**What you need to do:** The entries are to be returned exactly as written.

Collected data entries
════════════════

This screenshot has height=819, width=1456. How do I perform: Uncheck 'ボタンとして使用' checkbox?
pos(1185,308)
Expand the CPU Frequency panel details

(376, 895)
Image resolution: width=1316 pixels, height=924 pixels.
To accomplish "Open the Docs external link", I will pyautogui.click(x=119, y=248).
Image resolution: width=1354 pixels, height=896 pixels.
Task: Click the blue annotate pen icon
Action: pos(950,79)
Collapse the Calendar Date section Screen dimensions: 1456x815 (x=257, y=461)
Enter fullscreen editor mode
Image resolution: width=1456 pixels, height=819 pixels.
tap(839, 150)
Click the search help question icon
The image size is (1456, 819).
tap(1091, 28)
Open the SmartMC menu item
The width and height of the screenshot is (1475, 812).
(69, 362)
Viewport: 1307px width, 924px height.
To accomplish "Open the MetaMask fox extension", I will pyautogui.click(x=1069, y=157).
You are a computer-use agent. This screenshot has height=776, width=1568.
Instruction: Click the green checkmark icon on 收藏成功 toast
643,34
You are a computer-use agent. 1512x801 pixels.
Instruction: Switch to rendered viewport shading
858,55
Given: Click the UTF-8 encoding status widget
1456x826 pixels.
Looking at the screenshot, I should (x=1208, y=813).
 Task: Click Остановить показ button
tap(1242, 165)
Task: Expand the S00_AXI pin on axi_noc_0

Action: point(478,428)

════════════════

**Solved exercise:**
This screenshot has height=819, width=1456. How do I perform: Uncheck 'ボタンとして使用' checkbox?
pos(1185,308)
Expand the CPU Frequency panel details

(376, 895)
Image resolution: width=1316 pixels, height=924 pixels.
To accomplish "Open the Docs external link", I will pyautogui.click(x=119, y=248).
Image resolution: width=1354 pixels, height=896 pixels.
Task: Click the blue annotate pen icon
Action: pos(950,79)
Collapse the Calendar Date section Screen dimensions: 1456x815 (x=257, y=461)
Enter fullscreen editor mode
Image resolution: width=1456 pixels, height=819 pixels.
tap(839, 150)
Click the search help question icon
The image size is (1456, 819).
tap(1091, 28)
Open the SmartMC menu item
The width and height of the screenshot is (1475, 812).
(69, 362)
Viewport: 1307px width, 924px height.
To accomplish "Open the MetaMask fox extension", I will pyautogui.click(x=1069, y=157).
You are a computer-use agent. This screenshot has height=776, width=1568.
Instruction: Click the green checkmark icon on 收藏成功 toast
643,34
You are a computer-use agent. 1512x801 pixels.
Instruction: Switch to rendered viewport shading
858,55
Given: Click the UTF-8 encoding status widget
1456x826 pixels.
Looking at the screenshot, I should (x=1208, y=813).
 Task: Click Остановить показ button
tap(1242, 165)
Task: Expand the S00_AXI pin on axi_noc_0

Action: point(478,428)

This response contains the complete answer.